I'm trying to put my finger on what makes this such an astonishingly good record. It's mostly the songwriting, which is by turns mystical, simple, profound, touching and whimsical. Album opener Terrapin covers all bases, beginning:
the star above you, crystal blue
Well, oh baby, my hairs on end about you...
Moving on to:
the fins a luminous
fangs all 'round the clown
is dark below the boulders hiding all
the sunlight's good for us
'Cause we're the fishes and all we do
the move about is all we do
well, oh baby, my hairs on end about you...
(Clearly influencing the "Two lost souls swimming in a fish bowl" lyric from Pink Floyd's Wish You Were Here, by the way, although that's all that will be said on the matter of Pink Floyd milking the Syd Barrett story for the rest of their over-long career)

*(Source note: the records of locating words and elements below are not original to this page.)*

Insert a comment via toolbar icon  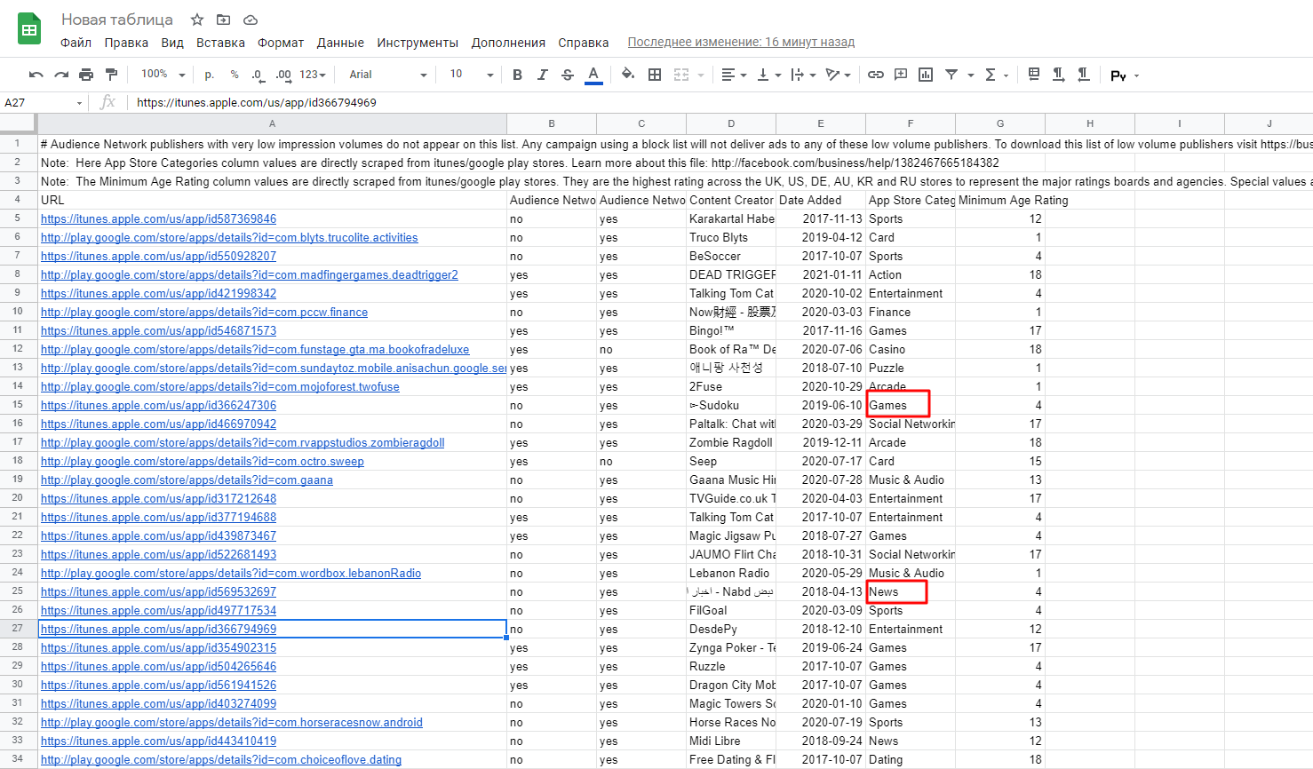pyautogui.click(x=900, y=75)
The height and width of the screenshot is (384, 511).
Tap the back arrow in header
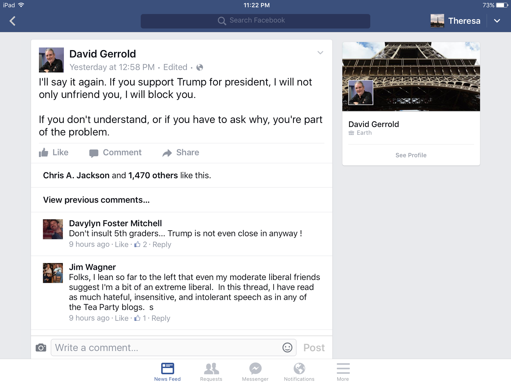[x=12, y=21]
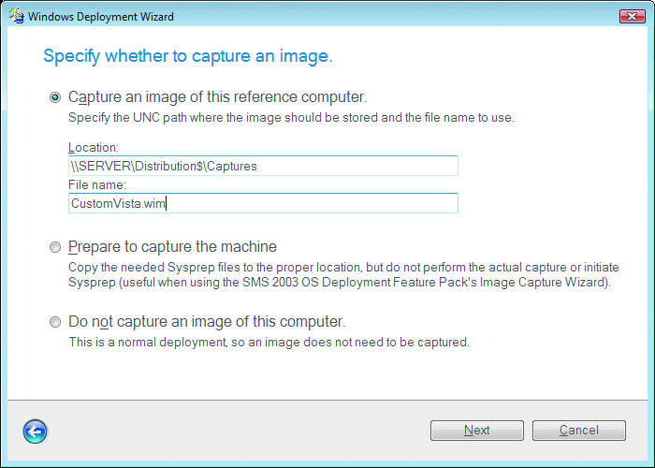The height and width of the screenshot is (468, 655).
Task: Click the Windows Deployment Wizard title bar icon
Action: [17, 16]
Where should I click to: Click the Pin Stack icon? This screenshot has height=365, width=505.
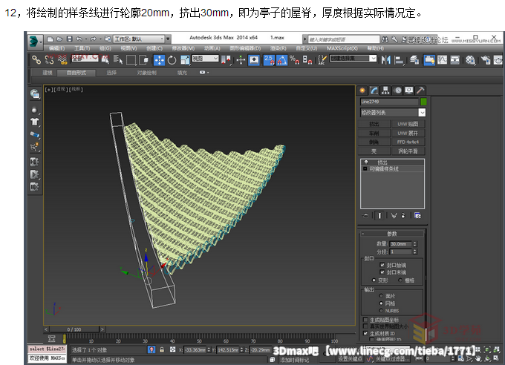[365, 215]
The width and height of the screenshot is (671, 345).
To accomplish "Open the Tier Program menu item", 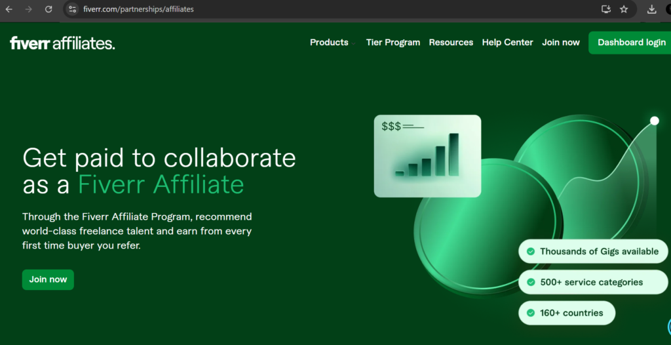I will coord(393,43).

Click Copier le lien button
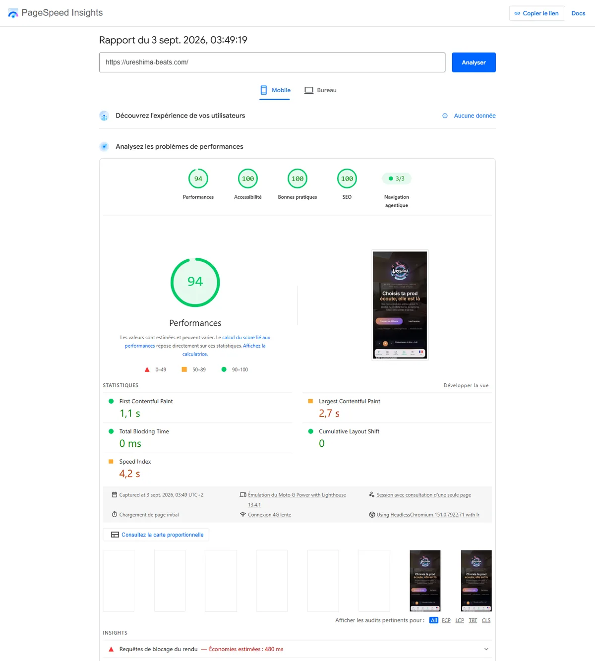pos(536,13)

The accompaniment to Syd's vocal and acoustic strumming is sparse. Much is made of The Soft Machine being the backing band on this album, but they only feature on No Good Trying and Love You, and you can hear them struggle with the song structures at times. The tracks that work best are Syd alone, or with some just electric guitar and extra vocal overdubs. Dark Globe is the best example of this, and the first track on the album to really raise the goosebumps:
pussy willow that smiled on this leaf?
When I was alone you promised the stone from your heart
my head kissed the ground
I was half the way down, treading the sand
please, please, lift a hand
I'm only a person whose armbands beat
on his hands, hang tall
won't you miss me?
Wouldn't you miss me at all?
The end of Side A, Here We Go, can be read simply as a tale about having an unappreciative girlfriend, then getting off with her sister. Or, it could be a metaphor for fame and life in Pink Floyd. Let's face it, with lines like "She said a big band is far better than you", it doesn't take a genius to work out which one it is.

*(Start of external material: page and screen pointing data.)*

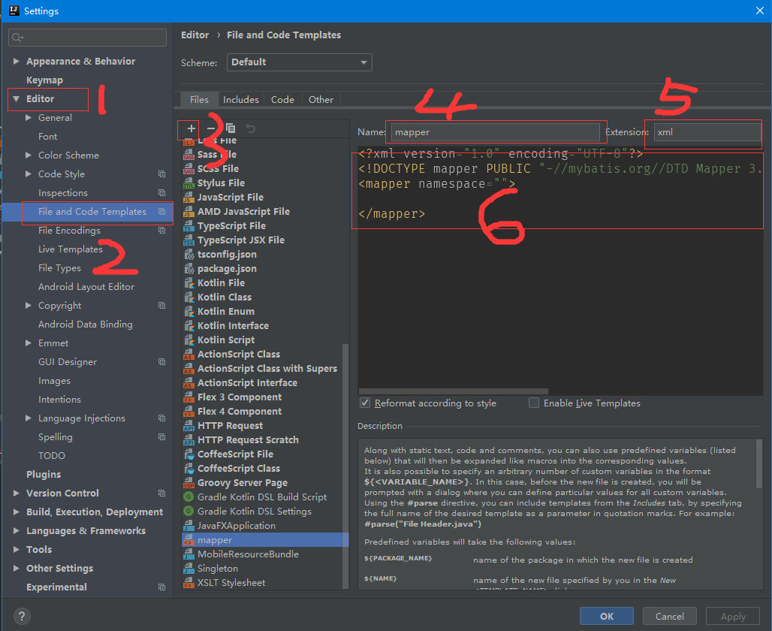Select the Groovy Server Page template

pyautogui.click(x=240, y=482)
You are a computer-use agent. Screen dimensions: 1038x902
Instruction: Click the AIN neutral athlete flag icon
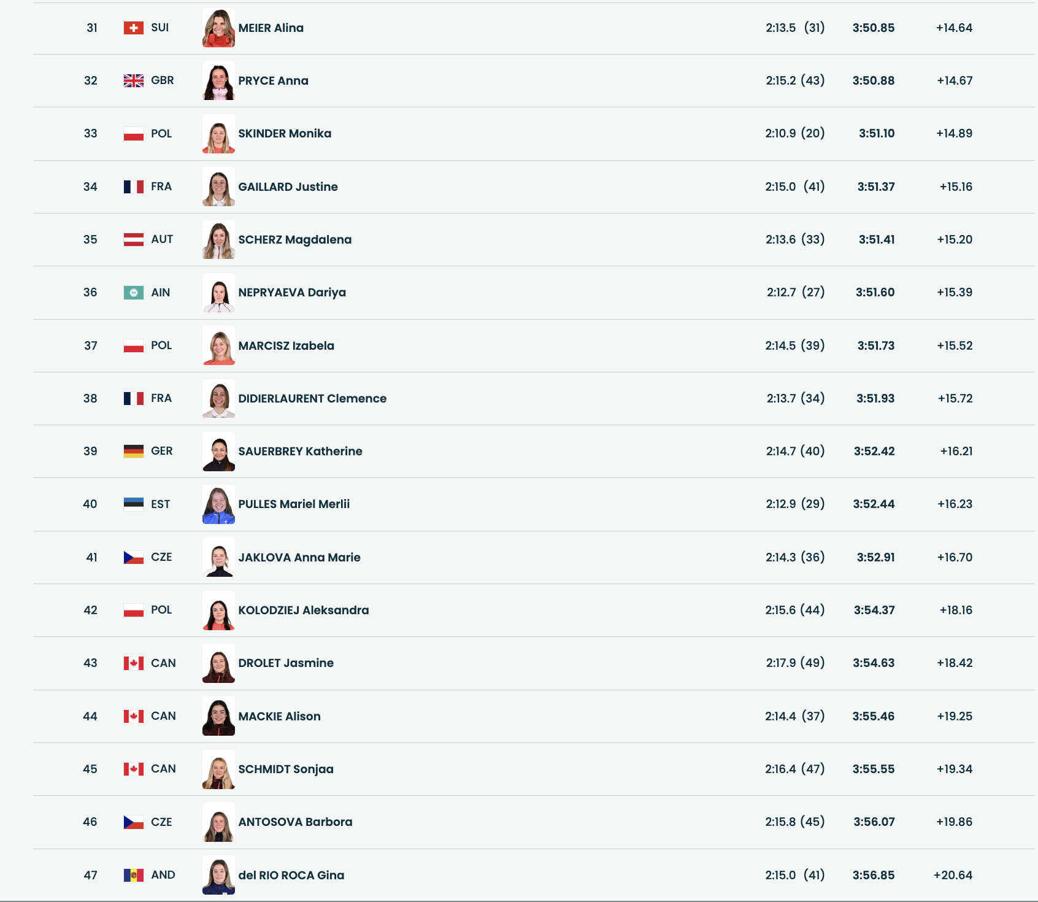[133, 293]
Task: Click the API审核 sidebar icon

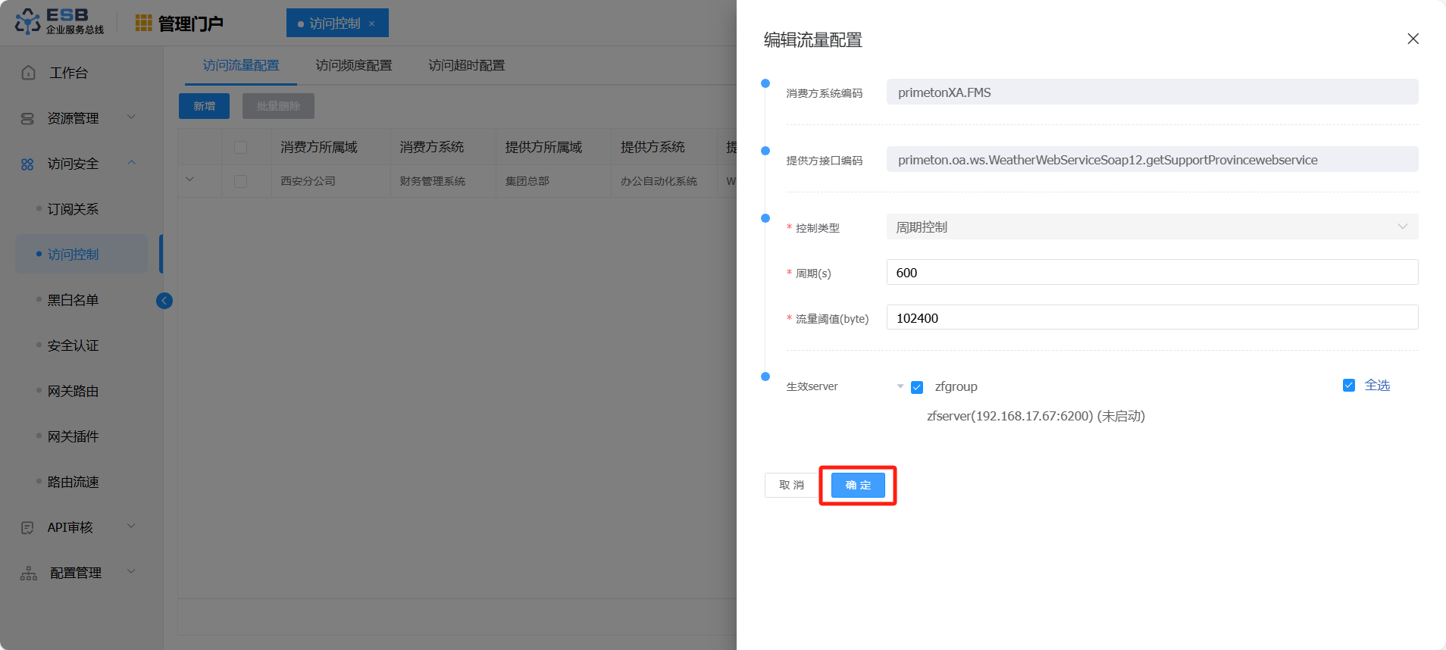Action: (x=27, y=527)
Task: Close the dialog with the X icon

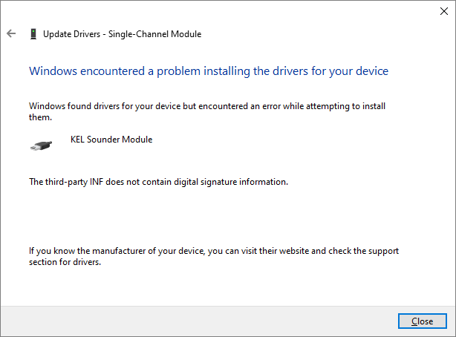Action: point(444,11)
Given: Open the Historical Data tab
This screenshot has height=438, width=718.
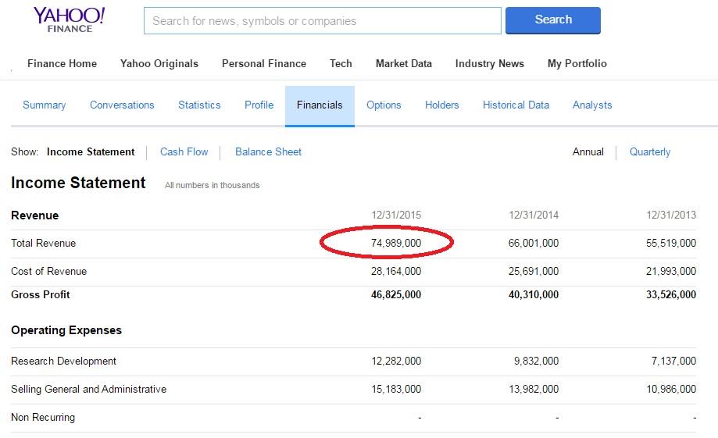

I like to think of Side A as being the one the producers were happier with, and Side B as the one Syd was happier with. Where No Man's Land from Side A ends with some mumbled and partial lyrics in the last minute, that were apparently a mistake kept in, Side B is full of the kind of noises you'd expect on a home recording. Admittedly, Octopus is flawless. A gem of song in fact, and the one that the album title comes from:
they'll never put me in their bag
the seas will reach and always seep
close our eyes to the octopus ride!
Whatever it all means, it's glorious. Long Gone is similarly cracked. This time the lyrics are simple enough, but the production, with its faraway shouted vocal ghosting the two main lead vocals, and moments where the guitar playing might actually stop, add up to an emotional performance that you could believe was from a man recently left.

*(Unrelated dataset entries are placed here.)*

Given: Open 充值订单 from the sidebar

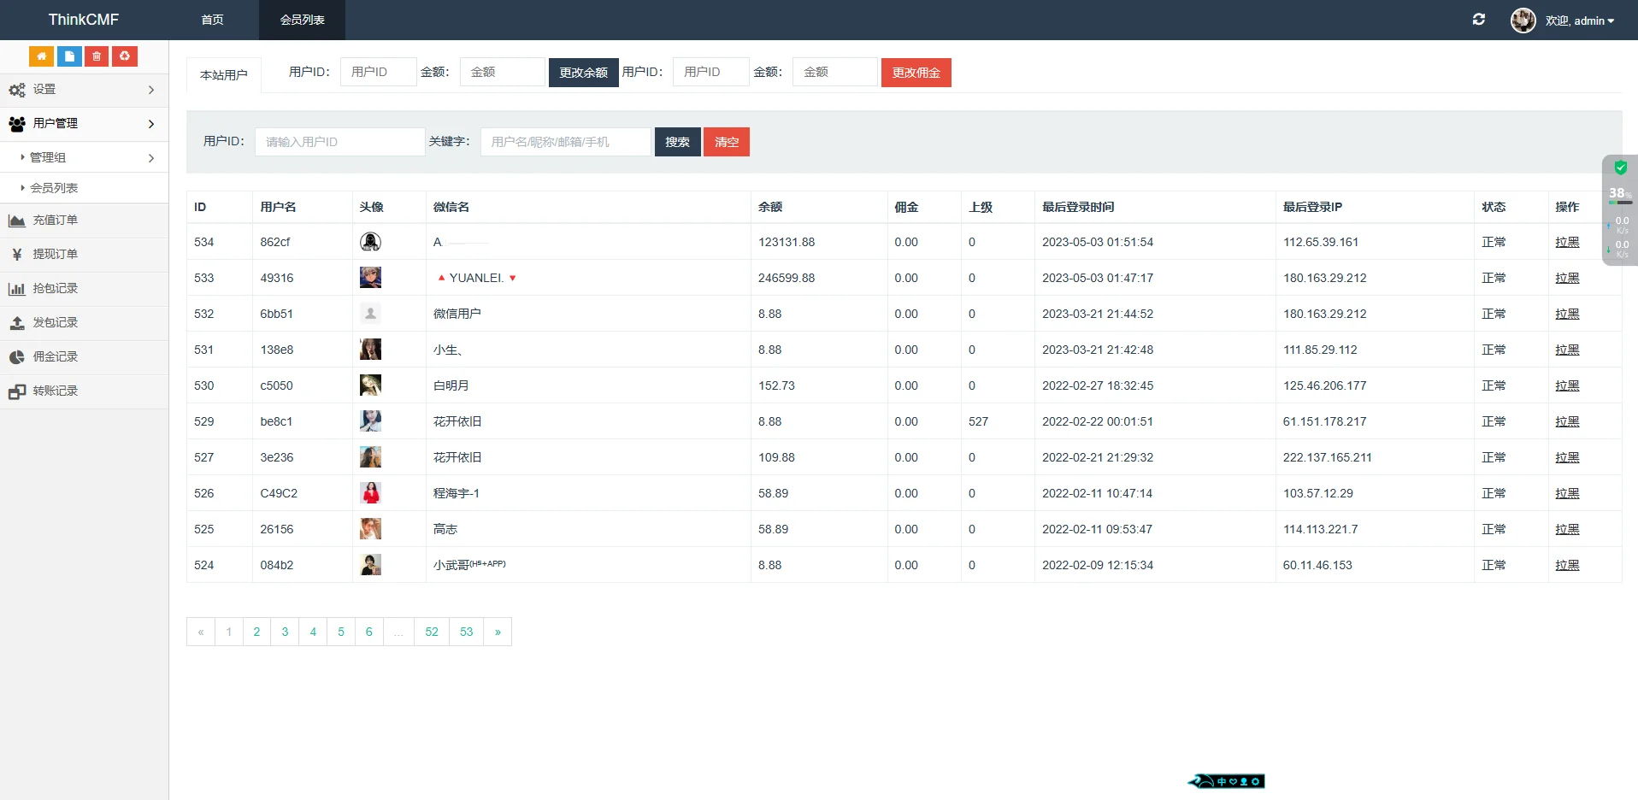Looking at the screenshot, I should coord(56,221).
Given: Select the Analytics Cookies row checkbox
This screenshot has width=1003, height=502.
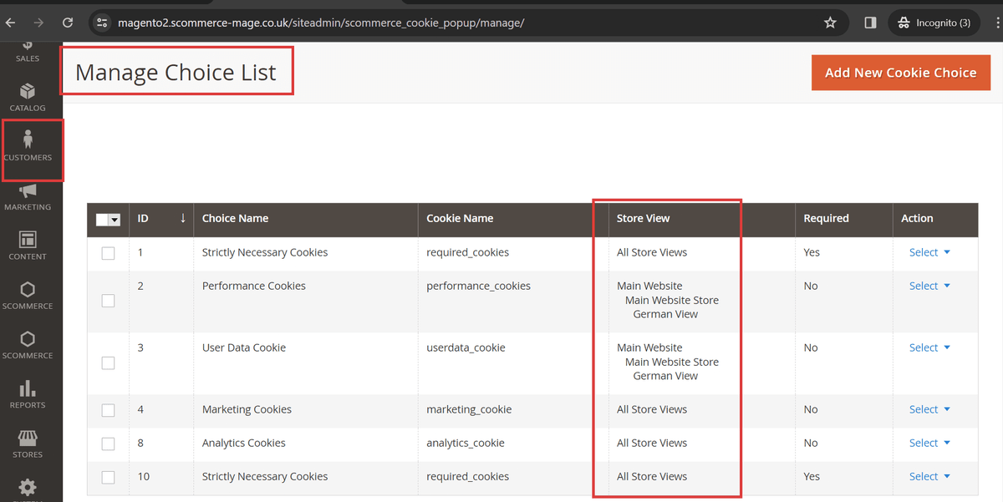Looking at the screenshot, I should [x=108, y=444].
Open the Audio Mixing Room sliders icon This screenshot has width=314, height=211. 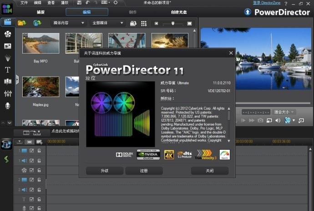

She Took a Long Cold Look takes it further, where you can hear pages of music or lyrics turning, and Syd struggling through it, even lamenting how short the song is at the end, as if it should have sounded longer, because it felt longer a the time. Studio chat starts Feel, but only briefly compared to If It's In You, which has a painful false start and one of the oddest sung melodies you're ever likely to hear.
The musically sparse, unpolished, and lyrically obtuse songs that make up most of Side B are I think, there as an exquisite contrast to the last track. Syd had a hand in mixing the album and setting the running order, so I don't think his 'madness' was being in anyway exploited, as some have written, by putting false starts and things muttered to himself on the record. I think he knew exactly what he was doing.
Late Night opens with some beautiful slide guitar and simple drum backing. The instrumental sections of this track are the best on the record, and Syd's vocal performance is solid throughout, but it's the lyrics that have such a crushing depth of feeling:
a very special thing to me...
The irony that this album features a lot of breakup songs is not lost on me, but I think it also covers love, death and humour too. As does this story: I played this album to my Dad once, he listened through to both sides with me, I must have been 16, and when it got to the end he said, "When he can hold it together, he's pretty good isn't he?". Yes, he is, I thought to myself.